**Aufgabe 1**
Schreiben Sie aus dem Text über David Helfgott die Stelle ab, die mit „Hello, I Am“ beginnt und bis einschließlich „als nächstes passieren.“ geht.
**Aufgabe 2**
Führen Sie den Text über David Helfgott fort, wo er aufhört.

-------- Vorgegebener Text

1996 wird David Helfgott mit einem Schlag durch den Film "Shine" weltberühmt, die Verfilmung seines Lebens. Bei einer Europatournee 2012 begleitet ihn die Regisseurin Cosima Lange. Das filmische Ergebnis ist ab Donnerstag in den deutschen Kinos zu sehen.

Bildquelle: Piffl

Es könnte sein, dass Sie den Wunsch verspüren, nach der ersten Viertelstunde dieses Films aus dem Kino zu stürzen, weil Sie das Gezappel seines Protagonisten nicht aushalten. Widerstehen Sie diesem Impuls! Es gibt nur eine Situation, in der David Helfgott stillsitzt: im fahrenden Auto. Aber sobald die Ampel auf rot steht, wird er unruhig. Im Hotel geht er sofort auf Entdeckungsreise. Und beim Strandspaziergang oder vor dem Konzertsaal büxt er aus, um wildfremde Menschen zu umarmen. Die Bühne betritt er nicht, wie man das so macht, gemessenen Schritts. Er läuft auf das Klavier zu, verbeugt sich linkisch, begrüßt Zuschauer per Handschlag, lacht über das ganze Gesicht, hält dem Publikum die nach oben gereckten Daumen entgegen, nimmt Platz, wartet zusammengekrümmt wie einst Glenn Gould auf seinen Einsatz. Und dann geht die Post ab.

Hello, I Am David! - Szene aus dem Film | Bildquelle: Piffl Bildquelle: Piffl David Helfgott spielt, am liebsten Rachmaninow, aber er hört nicht auf zu reden. Er brabbelt, kommentiert, singt mit. Und sucht unentwegt den Kontakt zum Publikum. Das ist kein normales Konzert. Das muss man erst einmal aushalten, sagt Dirigent Matthias Foremny: "Im Tutti mit dem Orchester ist er manchmal abgelenkt vor Begeisterung, weil er sich so freut, dass die Flöte mit ihm spielt, das Horn oder die Celli. Aber das macht eben auch diesen speziellen improvisierenden Charakter dieser Aufführungen aus. Es ist ein tolles Klavierspiel dahinter. Das ist nicht geprägt von Perfektion, sondern von urwüchsiger Musikalität, von Drive, von Verträumtsein und von vielen Extremen."

Und dann denkt man: Na, was wird jetzt als nächstes passieren.
Dirigent Matthias Foremny

David Helfgott...

----------------
-------- Datenblock

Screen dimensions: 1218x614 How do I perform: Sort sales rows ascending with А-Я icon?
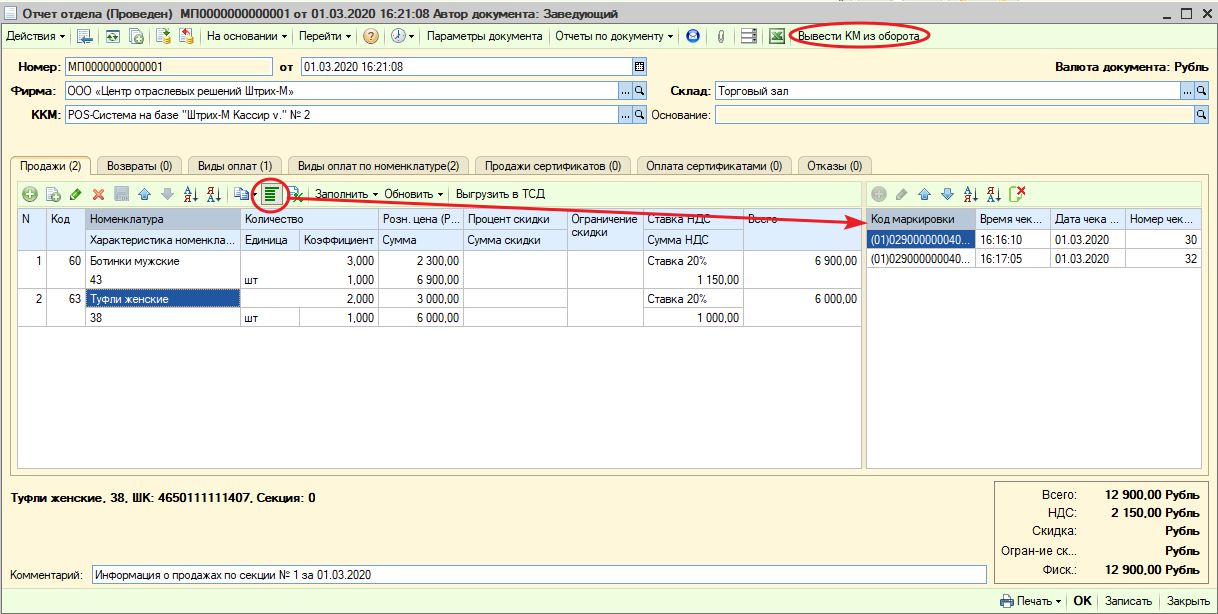pyautogui.click(x=190, y=194)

----------------

**Antwort 1**
Hello, I Am David! - Szene aus dem Film | Bildquelle: Piffl Bildquelle: Piffl David Helfgott spielt, am liebsten Rachmaninow, aber er hört nicht auf zu reden. Er brabbelt, kommentiert, singt mit. Und sucht unentwegt den Kontakt zum Publikum. Das ist kein normales Konzert. Das muss man erst einmal aushalten, sagt Dirigent Matthias Foremny: "Im Tutti mit dem Orchester ist er manchmal abgelenkt vor Begeisterung, weil er sich so freut, dass die Flöte mit ihm spielt, das Horn oder die Celli. Aber das macht eben auch diesen speziellen improvisierenden Charakter dieser Aufführungen aus. Es ist ein tolles Klavierspiel dahinter. Das ist nicht geprägt von Perfektion, sondern von urwüchsiger Musikalität, von Drive, von Verträumtsein und von vielen Extremen."

Und dann denkt man: Na, was wird jetzt als nächstes passieren.

**Antwort 2**
...geboren 1947 in Australien, galt als pianistisches Wunderkind. Mit acht Jahren gewann der Sohn polnisch-jüdischer Eltern seinen ersten Preis; mit 15 empfahl ihn Isaac Stern an das Curtis Institute in New York. Der Vater legte sein Veto ein. Später ließ sich David, gegen den väterlichen Willen, im Royal College of Music in London ausbilden. Mit 23 triumphiert er bei seinem Debüt in der Royal Albert Hall mit Sergej Rachmaninows drittem Klavierkonzert. Kurz darauf erleidet er einen Nervenzusammenbruch und kehrt nach Australien zurück. Die Ärzte diagnostizieren eine schizoaffektive Störung und stecken David für fast elf Jahre in eine psychiatrische Klinik. Gillian, seine zweite Frau und seine große Liebe, holt ihn aus dem Gefängnis seiner Krankheit auf die Konzertpodien zurück. Mit dem Kinofilm "Shine" hat Regisseur Scott Hicks mit Geoffrey Rush als Hauptdarsteller die Lebensgeschichte von David Helgott auf die Leinwand gebracht.

David Helfgott braucht solche Menschen, die seine Art, sein Verhalten nicht als Behinderung, sondern als Bereicherung wahrnehmen. Einen Dirigenten und Orchestermusiker, die mit diesem Künstler ein gewisses Risiko eingehen und dann immer wieder mit einem fulminanten musikalischen wie auch menschlichen Erlebnis belohnt werden. Die vielen glücklichen Gesichter nach dem Konzert erzählen davon. Und er braucht eine kluge Frau wie Gillian, 15 Jahre älter als er, die ihn durch das Leben begleitet, die ihn souverän und behutsam führt, ermutigt, bremst. Und schützt. Auch vor seiner Vergangenheit.

Man erfährt nicht genau, was einst schiefgelaufen ist im Leben dieses Wunderkinds. Ob man von Schuld des strengen, überfürsorglichen Vaters reden kann, der fast seine gesamte Familie im Holocaust verloren hatte. Man schaut berührt einem Leben zu, das noch einmal die Kurve gekriegt hat. In manchen Szenen scheint es, als würde nicht Cosima Lange, sondern David Helfgott selbst Regie führen. Jedenfalls lässt sie ihn gewähren, wenn er unvermittelt die Dramaturgie durcheinanderbringt und seine Regisseurin immer wieder ins Bild holt, um ihr die Welt zu zeigen: ein staunendes, anstrengendes, bezauberndes altes Kind, das wiedergefunden hat, was ihm am wichtigsten ist: "Er denkt an Flüsse und Bäume, an den Himmel und an Vögel, wenn er übt. Es sind nicht die Noten, die ihm durch den Kopf gehen."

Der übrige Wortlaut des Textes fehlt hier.